In 1985 Zorn had been working in New York City's experimental music scene for almost a decade (the album was originally to be called "Once Upon a Time in the Lower East Side"), but The Big Gundown launched him to wider prominence. In the notes for the 2000 reissued CD, Zorn describes The Big Gundown as representing a creative breakthrough as well for being the first time he worked extensively with multi-track recording, overdubbing and ornate orchestration.
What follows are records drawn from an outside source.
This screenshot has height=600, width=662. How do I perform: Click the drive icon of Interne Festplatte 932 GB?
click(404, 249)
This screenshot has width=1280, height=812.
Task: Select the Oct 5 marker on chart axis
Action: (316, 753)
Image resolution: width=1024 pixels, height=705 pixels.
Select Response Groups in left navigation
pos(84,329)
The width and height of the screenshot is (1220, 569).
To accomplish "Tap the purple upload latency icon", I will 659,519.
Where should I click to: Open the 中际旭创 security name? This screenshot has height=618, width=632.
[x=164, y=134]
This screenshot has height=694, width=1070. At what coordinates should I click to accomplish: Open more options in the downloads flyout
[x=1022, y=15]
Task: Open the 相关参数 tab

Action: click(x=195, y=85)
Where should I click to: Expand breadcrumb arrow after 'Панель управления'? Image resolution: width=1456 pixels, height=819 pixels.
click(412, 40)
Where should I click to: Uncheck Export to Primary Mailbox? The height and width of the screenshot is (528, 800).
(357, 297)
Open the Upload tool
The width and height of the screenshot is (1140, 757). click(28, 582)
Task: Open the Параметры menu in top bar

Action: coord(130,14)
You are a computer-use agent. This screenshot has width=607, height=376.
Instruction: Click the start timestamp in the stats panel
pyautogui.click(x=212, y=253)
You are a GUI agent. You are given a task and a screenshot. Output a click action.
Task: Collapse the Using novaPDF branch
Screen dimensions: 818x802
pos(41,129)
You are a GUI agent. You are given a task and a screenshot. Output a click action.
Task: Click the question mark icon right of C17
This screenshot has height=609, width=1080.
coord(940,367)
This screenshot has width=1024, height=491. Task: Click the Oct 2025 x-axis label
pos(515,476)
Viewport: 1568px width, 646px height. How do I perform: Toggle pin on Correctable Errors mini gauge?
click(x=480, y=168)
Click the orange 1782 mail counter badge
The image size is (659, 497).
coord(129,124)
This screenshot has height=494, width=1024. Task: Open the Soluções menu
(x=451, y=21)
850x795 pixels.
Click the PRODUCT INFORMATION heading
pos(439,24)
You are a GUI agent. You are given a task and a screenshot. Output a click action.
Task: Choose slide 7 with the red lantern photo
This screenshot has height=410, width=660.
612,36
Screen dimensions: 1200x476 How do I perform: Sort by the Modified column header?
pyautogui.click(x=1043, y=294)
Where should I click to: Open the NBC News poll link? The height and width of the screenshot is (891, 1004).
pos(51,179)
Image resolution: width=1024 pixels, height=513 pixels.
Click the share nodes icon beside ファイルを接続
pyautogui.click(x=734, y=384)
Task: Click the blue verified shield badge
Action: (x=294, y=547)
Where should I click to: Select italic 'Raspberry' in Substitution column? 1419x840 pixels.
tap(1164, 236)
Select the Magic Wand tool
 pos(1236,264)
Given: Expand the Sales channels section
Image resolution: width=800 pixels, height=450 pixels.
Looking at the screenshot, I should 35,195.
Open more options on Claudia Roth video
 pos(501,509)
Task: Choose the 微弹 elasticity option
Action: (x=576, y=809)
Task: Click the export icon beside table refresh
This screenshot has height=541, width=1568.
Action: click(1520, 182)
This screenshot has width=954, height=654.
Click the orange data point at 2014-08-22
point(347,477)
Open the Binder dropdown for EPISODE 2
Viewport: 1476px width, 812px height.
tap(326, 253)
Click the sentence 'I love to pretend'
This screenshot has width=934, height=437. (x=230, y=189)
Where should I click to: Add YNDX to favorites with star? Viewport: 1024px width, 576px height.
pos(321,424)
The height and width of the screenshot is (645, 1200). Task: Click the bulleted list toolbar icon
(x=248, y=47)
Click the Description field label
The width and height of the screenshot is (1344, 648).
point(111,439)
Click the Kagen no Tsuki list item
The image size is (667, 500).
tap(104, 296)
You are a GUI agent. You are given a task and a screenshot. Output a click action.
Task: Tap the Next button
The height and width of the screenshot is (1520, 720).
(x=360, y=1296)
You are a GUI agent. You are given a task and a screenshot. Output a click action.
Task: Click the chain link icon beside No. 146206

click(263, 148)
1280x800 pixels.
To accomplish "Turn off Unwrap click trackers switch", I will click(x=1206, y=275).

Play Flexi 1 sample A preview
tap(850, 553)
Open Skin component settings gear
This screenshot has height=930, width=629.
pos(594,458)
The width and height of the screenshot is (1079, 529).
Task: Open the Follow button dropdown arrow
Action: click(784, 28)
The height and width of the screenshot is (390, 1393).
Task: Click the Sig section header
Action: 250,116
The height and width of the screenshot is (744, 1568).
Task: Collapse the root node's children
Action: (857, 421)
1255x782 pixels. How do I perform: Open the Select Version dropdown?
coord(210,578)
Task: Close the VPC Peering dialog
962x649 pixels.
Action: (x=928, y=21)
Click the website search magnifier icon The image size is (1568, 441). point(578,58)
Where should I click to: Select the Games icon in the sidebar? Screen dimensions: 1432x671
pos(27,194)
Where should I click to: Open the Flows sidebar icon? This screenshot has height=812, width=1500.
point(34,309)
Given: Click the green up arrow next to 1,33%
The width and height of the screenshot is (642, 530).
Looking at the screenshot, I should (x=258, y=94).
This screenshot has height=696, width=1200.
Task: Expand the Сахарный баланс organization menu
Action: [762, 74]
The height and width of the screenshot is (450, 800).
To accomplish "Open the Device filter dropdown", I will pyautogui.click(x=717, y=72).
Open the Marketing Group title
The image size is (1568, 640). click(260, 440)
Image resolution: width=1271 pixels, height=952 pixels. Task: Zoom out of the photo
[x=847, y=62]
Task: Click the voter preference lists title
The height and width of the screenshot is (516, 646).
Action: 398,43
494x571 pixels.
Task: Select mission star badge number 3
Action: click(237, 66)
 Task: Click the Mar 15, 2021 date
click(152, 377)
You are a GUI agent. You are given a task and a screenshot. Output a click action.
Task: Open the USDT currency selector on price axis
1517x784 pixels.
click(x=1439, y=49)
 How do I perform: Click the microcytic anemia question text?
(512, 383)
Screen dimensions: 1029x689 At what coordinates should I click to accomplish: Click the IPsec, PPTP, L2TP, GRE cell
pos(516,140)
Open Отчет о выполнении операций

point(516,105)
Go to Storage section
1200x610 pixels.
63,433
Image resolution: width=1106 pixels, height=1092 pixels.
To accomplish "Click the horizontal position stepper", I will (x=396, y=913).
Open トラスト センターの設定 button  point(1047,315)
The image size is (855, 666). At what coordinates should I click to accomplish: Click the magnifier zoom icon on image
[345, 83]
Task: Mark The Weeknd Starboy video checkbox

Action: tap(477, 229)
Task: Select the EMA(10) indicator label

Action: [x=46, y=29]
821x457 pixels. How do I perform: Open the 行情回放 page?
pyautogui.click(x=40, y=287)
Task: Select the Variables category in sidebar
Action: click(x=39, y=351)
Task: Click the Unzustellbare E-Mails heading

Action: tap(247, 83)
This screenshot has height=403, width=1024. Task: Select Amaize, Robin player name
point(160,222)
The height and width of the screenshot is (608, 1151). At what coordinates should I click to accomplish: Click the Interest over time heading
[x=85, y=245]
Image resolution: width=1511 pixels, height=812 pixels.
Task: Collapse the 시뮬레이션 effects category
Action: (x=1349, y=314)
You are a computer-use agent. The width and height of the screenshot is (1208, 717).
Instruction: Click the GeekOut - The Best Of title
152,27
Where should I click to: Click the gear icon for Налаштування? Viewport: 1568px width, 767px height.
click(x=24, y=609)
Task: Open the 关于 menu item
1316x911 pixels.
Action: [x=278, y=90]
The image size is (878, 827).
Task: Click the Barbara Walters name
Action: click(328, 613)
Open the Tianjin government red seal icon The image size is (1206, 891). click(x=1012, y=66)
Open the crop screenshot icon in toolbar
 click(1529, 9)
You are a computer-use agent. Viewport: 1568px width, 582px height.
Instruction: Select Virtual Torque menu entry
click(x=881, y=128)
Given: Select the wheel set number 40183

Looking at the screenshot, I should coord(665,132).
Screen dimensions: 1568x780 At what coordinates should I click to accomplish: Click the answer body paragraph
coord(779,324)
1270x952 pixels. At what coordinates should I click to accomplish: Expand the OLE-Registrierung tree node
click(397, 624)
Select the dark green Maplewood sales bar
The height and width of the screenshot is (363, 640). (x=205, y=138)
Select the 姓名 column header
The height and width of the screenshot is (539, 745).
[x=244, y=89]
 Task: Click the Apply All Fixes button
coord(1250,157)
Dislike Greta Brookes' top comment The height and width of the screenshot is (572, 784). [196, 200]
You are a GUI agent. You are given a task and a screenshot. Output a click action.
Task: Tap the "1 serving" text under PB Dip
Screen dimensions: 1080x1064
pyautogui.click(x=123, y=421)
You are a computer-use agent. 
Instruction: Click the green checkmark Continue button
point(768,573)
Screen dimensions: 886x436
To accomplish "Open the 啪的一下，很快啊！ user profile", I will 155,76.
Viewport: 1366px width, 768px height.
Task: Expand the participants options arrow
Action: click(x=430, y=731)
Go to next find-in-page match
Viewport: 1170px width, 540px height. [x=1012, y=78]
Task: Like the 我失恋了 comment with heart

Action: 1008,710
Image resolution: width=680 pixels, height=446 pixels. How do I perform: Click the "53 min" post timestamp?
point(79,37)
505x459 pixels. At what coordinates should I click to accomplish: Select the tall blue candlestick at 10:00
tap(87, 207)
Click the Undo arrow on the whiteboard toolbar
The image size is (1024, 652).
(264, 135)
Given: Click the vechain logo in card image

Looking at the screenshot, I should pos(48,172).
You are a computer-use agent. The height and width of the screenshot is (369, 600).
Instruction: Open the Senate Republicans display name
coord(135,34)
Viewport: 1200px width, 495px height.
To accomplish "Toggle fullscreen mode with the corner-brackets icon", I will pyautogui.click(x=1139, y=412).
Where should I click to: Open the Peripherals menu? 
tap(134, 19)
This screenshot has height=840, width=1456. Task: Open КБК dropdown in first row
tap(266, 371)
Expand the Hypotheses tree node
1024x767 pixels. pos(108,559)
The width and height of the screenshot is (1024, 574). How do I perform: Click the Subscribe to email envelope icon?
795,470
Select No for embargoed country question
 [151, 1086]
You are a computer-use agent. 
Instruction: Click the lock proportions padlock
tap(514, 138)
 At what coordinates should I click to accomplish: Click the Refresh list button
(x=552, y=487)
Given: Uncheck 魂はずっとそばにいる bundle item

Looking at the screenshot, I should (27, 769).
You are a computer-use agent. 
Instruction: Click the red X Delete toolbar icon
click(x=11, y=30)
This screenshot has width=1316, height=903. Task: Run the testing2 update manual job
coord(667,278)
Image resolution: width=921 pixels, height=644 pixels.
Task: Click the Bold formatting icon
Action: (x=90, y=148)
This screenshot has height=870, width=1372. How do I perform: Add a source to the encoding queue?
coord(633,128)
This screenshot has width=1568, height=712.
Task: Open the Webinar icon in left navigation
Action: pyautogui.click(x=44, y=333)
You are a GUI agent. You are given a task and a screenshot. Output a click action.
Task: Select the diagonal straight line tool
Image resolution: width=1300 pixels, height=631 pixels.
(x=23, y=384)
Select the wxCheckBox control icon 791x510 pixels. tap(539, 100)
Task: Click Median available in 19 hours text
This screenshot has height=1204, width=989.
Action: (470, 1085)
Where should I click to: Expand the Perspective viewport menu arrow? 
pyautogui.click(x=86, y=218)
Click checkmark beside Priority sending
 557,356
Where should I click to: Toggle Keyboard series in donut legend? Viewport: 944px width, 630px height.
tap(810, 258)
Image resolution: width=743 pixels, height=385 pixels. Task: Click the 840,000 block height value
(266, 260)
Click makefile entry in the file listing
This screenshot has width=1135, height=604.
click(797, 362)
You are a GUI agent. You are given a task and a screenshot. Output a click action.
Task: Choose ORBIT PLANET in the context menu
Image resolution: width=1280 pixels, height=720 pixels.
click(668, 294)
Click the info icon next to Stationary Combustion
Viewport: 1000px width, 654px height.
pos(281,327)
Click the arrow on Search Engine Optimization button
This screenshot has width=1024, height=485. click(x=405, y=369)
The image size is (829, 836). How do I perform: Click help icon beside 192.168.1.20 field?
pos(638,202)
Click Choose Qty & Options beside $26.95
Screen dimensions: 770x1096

Though his main instrument is alto sax, Zorn did not play on most tracks, adding only a few touches of piano, game calls, harpsichord or musical saw.

Reception 

The AllMusic review by Scott Yanow awarded the album 4 stars stating "There are certainly no dull moments on this often-riotous program".

The Penguin Guide to Jazz selected this album as part of its suggested "Core Collection" and awarded it a "crown", calling it "utterly remarkable in every way and one of the essential records of the '80s".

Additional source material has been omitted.